DATA TO EXAMINE:
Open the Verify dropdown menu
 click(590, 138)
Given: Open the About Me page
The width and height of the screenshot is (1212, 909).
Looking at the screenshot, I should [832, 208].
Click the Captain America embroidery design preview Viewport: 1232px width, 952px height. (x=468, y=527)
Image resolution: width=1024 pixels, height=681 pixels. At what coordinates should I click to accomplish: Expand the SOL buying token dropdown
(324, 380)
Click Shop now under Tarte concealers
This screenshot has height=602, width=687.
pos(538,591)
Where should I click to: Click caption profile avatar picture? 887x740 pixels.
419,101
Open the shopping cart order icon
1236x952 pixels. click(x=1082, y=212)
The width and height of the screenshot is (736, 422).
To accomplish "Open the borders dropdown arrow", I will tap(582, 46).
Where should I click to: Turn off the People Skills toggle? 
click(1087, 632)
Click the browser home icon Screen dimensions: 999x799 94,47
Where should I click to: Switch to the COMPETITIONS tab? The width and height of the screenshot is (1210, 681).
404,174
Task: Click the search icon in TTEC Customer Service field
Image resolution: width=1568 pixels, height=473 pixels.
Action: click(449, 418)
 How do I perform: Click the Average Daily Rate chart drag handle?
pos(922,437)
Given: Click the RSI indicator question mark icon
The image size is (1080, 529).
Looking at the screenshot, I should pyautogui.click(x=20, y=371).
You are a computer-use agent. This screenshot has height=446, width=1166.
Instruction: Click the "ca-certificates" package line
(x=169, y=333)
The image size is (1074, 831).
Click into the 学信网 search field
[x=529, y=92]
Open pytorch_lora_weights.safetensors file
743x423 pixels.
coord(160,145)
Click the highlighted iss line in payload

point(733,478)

DESCRIPTION OF THE TASK: Check each line above for the word "Given" and say how many have it, with nothing else.

ANSWER TO THIS EXERCISE: 2